» **Exercise prompt**
Your answer needs to include each line of the records in which the string "computer" can be found.

(Stored data entries)
Content starts

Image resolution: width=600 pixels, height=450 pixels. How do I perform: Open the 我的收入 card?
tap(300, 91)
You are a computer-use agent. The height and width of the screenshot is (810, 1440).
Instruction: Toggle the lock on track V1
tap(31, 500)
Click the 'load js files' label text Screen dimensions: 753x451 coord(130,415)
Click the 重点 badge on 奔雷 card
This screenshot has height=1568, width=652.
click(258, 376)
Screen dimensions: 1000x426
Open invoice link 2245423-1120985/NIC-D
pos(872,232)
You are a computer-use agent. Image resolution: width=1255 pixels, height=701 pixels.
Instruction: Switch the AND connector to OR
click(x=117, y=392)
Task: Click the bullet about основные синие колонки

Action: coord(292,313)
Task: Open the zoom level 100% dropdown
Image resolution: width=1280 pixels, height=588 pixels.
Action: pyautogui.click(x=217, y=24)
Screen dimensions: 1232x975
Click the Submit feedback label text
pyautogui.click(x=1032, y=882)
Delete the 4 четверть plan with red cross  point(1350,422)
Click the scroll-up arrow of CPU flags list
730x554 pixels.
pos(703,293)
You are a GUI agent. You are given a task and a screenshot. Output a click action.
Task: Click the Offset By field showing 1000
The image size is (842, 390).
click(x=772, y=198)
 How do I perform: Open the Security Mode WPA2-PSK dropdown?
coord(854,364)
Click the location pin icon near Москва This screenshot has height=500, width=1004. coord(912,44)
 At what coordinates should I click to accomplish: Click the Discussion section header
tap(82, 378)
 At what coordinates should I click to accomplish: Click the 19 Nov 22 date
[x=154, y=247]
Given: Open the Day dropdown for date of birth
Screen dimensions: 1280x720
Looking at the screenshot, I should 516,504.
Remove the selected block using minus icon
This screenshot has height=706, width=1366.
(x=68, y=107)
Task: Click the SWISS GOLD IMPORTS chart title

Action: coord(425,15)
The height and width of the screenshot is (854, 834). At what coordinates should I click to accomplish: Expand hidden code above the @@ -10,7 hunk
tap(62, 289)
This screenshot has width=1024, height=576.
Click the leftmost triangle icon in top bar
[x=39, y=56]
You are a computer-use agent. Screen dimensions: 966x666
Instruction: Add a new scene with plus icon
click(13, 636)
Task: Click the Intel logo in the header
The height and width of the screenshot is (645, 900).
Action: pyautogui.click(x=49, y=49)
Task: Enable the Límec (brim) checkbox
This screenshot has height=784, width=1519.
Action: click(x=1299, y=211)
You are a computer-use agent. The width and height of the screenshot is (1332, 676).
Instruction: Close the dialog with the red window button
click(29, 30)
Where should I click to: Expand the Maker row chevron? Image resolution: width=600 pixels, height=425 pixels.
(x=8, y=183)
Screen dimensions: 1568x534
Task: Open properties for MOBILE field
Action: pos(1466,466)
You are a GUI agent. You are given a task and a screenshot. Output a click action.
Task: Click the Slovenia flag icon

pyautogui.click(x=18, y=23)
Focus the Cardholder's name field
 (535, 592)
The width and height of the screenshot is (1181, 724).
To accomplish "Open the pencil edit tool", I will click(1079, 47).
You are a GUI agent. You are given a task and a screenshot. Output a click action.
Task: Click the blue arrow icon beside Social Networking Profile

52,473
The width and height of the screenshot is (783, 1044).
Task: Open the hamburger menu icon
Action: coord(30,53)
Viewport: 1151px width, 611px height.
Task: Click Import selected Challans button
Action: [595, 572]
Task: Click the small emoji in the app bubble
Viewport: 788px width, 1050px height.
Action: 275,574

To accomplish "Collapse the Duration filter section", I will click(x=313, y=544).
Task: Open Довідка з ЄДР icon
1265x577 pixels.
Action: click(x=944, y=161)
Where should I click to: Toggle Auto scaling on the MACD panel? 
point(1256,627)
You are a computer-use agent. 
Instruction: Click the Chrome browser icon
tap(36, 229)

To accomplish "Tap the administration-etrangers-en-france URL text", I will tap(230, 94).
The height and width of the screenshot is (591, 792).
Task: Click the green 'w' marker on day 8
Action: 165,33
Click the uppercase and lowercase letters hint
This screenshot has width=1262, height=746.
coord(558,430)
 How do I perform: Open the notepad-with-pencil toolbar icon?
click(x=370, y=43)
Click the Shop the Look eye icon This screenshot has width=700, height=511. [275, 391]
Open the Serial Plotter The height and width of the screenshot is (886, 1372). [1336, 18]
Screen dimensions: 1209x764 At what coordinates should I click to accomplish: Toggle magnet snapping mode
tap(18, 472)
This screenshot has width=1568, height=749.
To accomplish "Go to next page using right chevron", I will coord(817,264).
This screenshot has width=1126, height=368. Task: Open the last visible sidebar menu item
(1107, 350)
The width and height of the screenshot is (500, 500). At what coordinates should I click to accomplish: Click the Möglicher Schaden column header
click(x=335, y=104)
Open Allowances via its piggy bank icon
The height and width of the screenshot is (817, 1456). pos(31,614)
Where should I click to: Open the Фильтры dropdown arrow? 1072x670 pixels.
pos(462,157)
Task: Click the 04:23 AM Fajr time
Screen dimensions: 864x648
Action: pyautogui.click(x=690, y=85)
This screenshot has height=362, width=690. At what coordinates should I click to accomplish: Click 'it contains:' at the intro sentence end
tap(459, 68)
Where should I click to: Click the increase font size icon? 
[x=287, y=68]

Content ends

» **Response area**
You are a computer-use agent. The height and width of the screenshot is (810, 1440).
You are a computer-use agent. Image resolution: width=1255 pixels, height=701 pixels.
You are a computer-use agent. Screen dimensions: 966x666
You are a computer-use agent. The width and height of the screenshot is (1332, 676).
You are a computer-use agent. 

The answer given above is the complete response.